* **Action item**: Only one number is wanted here: how many lines of the data hold "agent".

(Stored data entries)
════════════════

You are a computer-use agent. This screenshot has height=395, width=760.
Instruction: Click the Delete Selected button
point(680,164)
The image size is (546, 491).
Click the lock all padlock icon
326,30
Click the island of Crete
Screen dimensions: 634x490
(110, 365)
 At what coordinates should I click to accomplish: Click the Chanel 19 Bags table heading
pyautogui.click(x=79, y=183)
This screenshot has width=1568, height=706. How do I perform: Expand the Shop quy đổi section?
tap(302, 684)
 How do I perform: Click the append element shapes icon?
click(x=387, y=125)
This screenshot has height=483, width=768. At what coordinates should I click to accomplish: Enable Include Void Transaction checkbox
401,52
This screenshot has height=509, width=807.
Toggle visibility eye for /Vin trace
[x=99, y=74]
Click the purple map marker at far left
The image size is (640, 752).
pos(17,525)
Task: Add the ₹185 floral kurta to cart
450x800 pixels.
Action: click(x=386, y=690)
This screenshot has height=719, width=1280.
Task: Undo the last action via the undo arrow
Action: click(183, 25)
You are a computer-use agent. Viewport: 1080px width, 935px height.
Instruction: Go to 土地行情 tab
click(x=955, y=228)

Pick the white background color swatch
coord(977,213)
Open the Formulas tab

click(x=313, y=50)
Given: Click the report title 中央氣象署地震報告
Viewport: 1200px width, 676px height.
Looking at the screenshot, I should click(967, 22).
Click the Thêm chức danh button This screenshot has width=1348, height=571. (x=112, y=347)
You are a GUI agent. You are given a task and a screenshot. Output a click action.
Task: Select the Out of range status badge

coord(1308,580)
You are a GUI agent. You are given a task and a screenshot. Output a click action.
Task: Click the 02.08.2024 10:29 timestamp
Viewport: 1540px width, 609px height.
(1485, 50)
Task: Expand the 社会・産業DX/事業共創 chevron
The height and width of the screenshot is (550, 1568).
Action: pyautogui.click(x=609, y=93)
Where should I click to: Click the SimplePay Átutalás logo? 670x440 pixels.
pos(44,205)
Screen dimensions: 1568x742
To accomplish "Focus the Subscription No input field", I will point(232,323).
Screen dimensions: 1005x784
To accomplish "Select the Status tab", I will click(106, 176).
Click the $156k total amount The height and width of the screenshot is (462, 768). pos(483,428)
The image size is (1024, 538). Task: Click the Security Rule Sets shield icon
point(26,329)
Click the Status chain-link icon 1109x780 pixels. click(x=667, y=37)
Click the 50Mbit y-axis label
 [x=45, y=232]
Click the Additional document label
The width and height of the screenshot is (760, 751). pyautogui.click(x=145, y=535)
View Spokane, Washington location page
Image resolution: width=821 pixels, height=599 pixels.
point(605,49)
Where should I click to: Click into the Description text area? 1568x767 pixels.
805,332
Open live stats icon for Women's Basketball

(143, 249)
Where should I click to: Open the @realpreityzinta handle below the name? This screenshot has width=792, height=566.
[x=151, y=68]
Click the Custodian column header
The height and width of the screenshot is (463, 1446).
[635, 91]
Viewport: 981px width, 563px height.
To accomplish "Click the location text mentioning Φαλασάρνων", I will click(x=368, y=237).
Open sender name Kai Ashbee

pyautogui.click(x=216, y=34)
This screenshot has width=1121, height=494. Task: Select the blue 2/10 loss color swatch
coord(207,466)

════════════════

* **Solved exercise**: 4